━━━━━ Teks Bacaan

Saran Pengamat, Presiden Terpilih Harus Naikkan BBM

Minggu, 08 Juni 2014 – 14:05 WIB

jpnn.com - JAKARTA - Presiden terpilih hasil pilpres 2014 harus berani menyelesaikan persoalan klasik, yakni besarnya subsidi listrik dan BBM, yang  tahun ini diperkirakan telah mencapai Rp 400 triliun.

Khusus untuk subsidi BBM tahun ini yang semula ditetapkan Rp 201,7 triliun telah membengkak menjadi Rp 285 triliun. Tentu saja, kondisi ini semakin memberatkan Anggaran Pendapatan dan Belanja Negara (APBN).

BACA JUGA: Tekan Kenaikan Harga Jelang Ramadan, Gelar Operasi Pasar

 “Dengan kondisi ini maka pilihan harus menaikkan harga BBM,” ujar Kresnayana Yahya, pakar Statistika dari Institut Teknologi Sepuluh Nopember (ITS) Surabaya, saat dihubungi wartawan, Minggu(8/6).

Dikatakan, dengan jumlah subsidi sebesar Rp 400 triliun yang dikeluarkan setiap tahun, membuat pertumbuhan perekonomian Indonesia menjadi lambat.

BACA JUGA: Harga Daging Ayam Naik, Sapi Stabil

Hasil studi yang pernah dilakukan Kresnayana pada 1-2 tahun lalu memperlihatkan bahwa 70 persen dari seluruh pengguna kendaraan di Indonesia, menyatakan setuju jika harga BBM dinaikkan. Ini artinya, ide apa pun untuk menaikkan harga BBM, sudah pasti akan bisa dipahami masyarakat.

Dia juga mengingatkan harga keekonomisan BBM yang berlaku di dunia saat ini berada di level Rp 16.000.  Sedangkan jika mengacu pada harga wajar dari sisi kelayakan pemerintah dimana pemerintah tidak mengambil keuntungan dari produk-produk lokal, berada di level Rp 12.000.

BACA JUGA: Pertamina Tambah Pasokan Elpiji 2,92 Juta Tabung

“Karena harga BBM di Indonesia masih sangat rendah, pilihannya apakah dinaikkan secara ekstrem langsung ke harga keekonomisan itu dengan gejolak masyarakat yang sangat massif atau dilakukan secara bertahap. Saya lebih cenderung dilakukan secara bertahap meski akan ribut, ribet dan dan akan banyak opportunity loss asalkan disertai komitmen memperbaiki infrastruktur serta moda transportasi khususnya pengadaan angkutan barang dan perkotaan,”  bebernya.

━━━━━━━━━━
━━━━━ Baris Data

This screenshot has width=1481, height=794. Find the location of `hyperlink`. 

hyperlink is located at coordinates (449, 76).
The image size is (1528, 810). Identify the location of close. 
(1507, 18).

━━━━━━━━━━

◆ Tugas Anda
Tuliskan ulang bagian artikel soal harga BBM dari "Khusus untuk subsidi" sampai "Belanja Negara (APBN)." tanpa mengubah satu kata pun. Daftar di atas diambil dari sumber lain, bukan dari artikel soal harga BBM.

◆ Jawaban Latihan
Khusus untuk subsidi BBM tahun ini yang semula ditetapkan Rp 201,7 triliun telah membengkak menjadi Rp 285 triliun. Tentu saja, kondisi ini semakin memberatkan Anggaran Pendapatan dan Belanja Negara (APBN).